Moving Average Convergence / Divergence (MACD) is one of the most commonly used indicators of price trends and momentum. The indicator holds two moving averages of different lengths up against each other to assess momentum in the time series considered. MACD is a tool for technical analysis.
Moving Average Convergence Divergence
MACD is an oscillator that oscillates around a zero line. It is calculated as the mathematical difference between 2 exponential averages, and the normal lengths of these are 26 for the long and 12 for the short. Some sources indicate – for short-term trading – 13 and 7 days.
When a stock’s MACD line is above 0, the short average is greater than the long one and the stock is in an upward trend by definition – also known as a bullish signal.
Normally, a 9-day exponential moving average, also called a signal line, is used and the signals occur when the MACD line cuts through its signal line. When the MACD falls below the signal line, it is a bearish signal indicating that it may be time to sell. Conversely, when the MACD moves above the signal line, it indicates a bullish signal, indicating that the price of the security is expected to experience upward momentum.
- When the MACD is lower than signal, one should consider selling.
- When the MACD is higher than signal, one should consider buying.
- When the MACD crosses the zero line up / down, this is seen as a buy / sell signal.
Many traders wait for the signal line to cross the MA line, as a kind of affirmative signal before trading – to avoid being scammed by various signals.
When the price of the security deviates from the MACD, it marks the end of the current trend.
One speaks of divergence, or of either a negative or positive signal, when the MACD begins to move in the opposite direction in the underlying time series. Similarly, a cross between the MACD and the X-axis can be interpreted as a sign that momentum has shifted. Usually, it is also considered a trading signal when the MACD crosses its 9 day EMA.
When the MACD rises drastically – that is, when the shorter moving average pulls away from the longer-term moving average – it is a signal that the security is overbought and will soon return to normal levels.
Example of MACD
MACD is indicated in gray and the signal line is indicated in blue.
Calculation of MACD
To calculate the MACD (12; 26; 9), use the following procedure:
- Calculate a 12-day exponential moving average on the course, EMA (12).
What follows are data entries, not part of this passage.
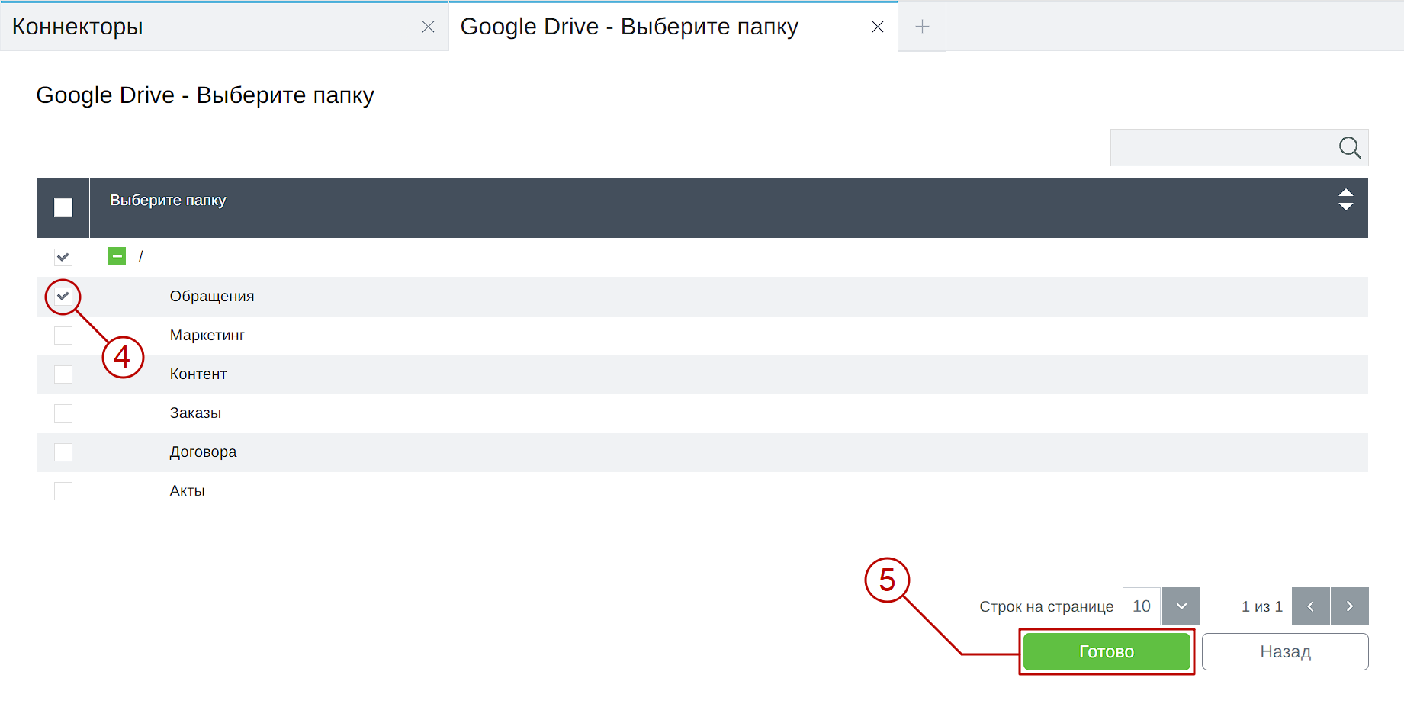Go to the next page arrow
Viewport: 1404px width, 707px height.
point(1349,606)
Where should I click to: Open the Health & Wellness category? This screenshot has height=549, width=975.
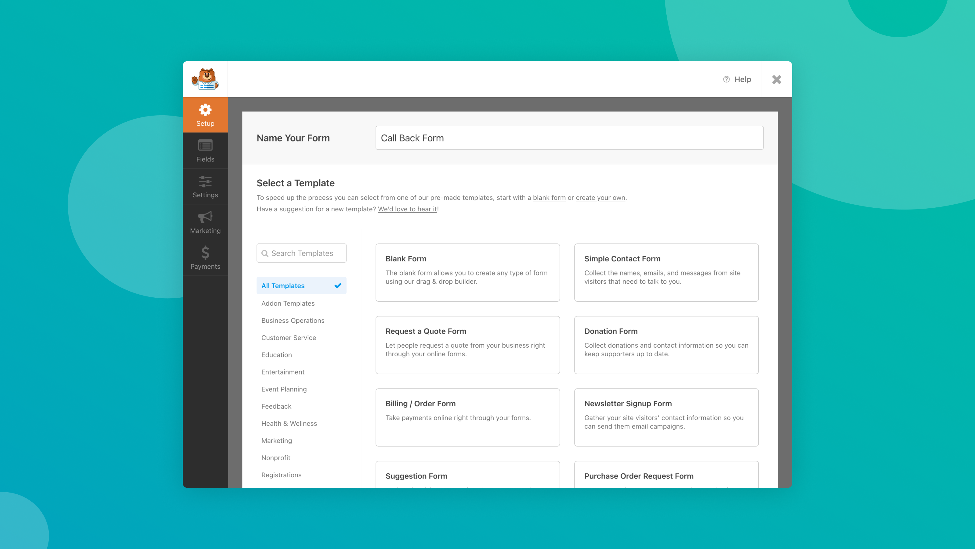[x=289, y=423]
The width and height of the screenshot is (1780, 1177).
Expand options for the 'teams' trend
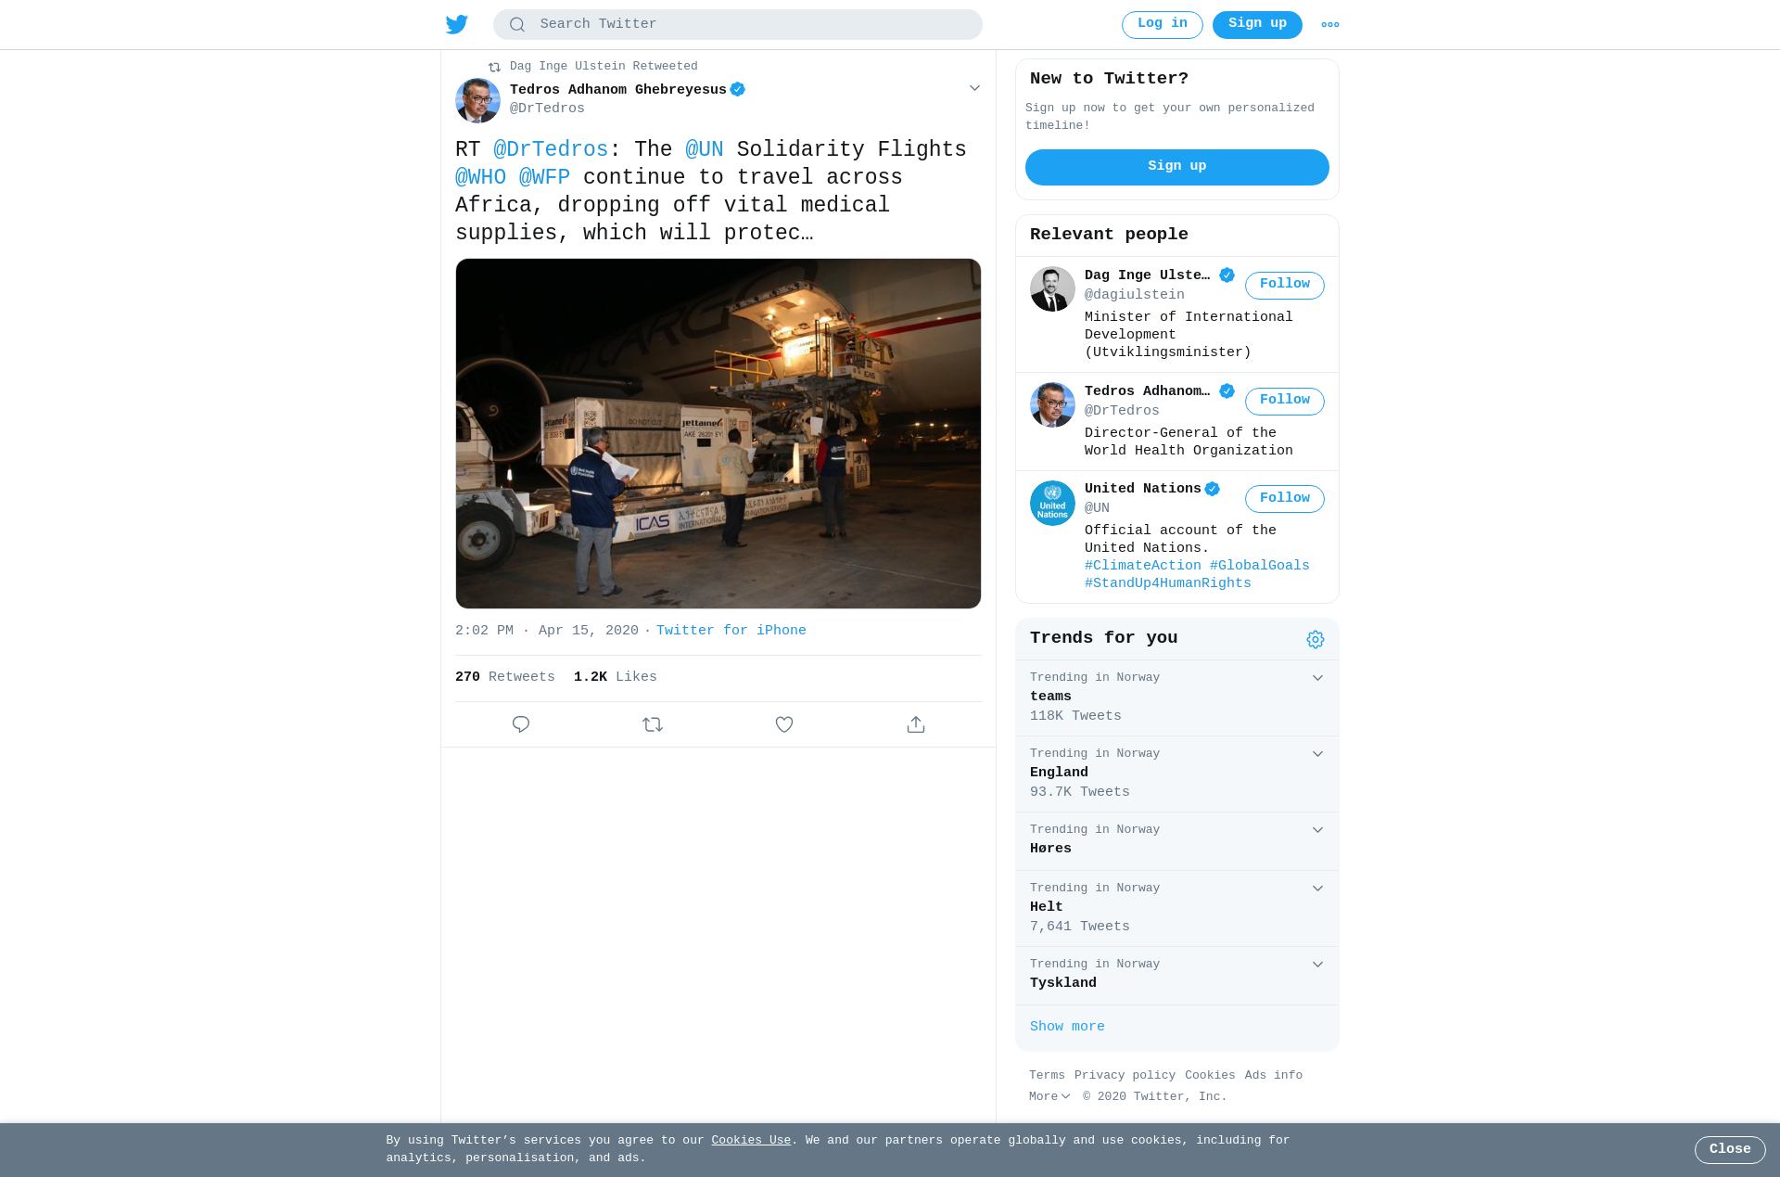pos(1317,678)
- Calculate a 26-day exponential moving average on the course, EMA (26).
- Calculate the difference EMA (12) – EMA (26). This figure is MACD.
- Calculate another 9-day exponential moving average on the MACD, this is the signal line.
Benefits of MACD
- Buy / sell signals are easy to spot.
- There will always be a buy / sell signal in place at a given time.
Disadvantages of MACD
- Naturally, the MACD tool will only give a buy / sell signal after a trend has started.
- It may give too few signals, or too many signals, depending on the investor’s preferences.
- In a highly volatile market, the MACD can provide a large number of signals.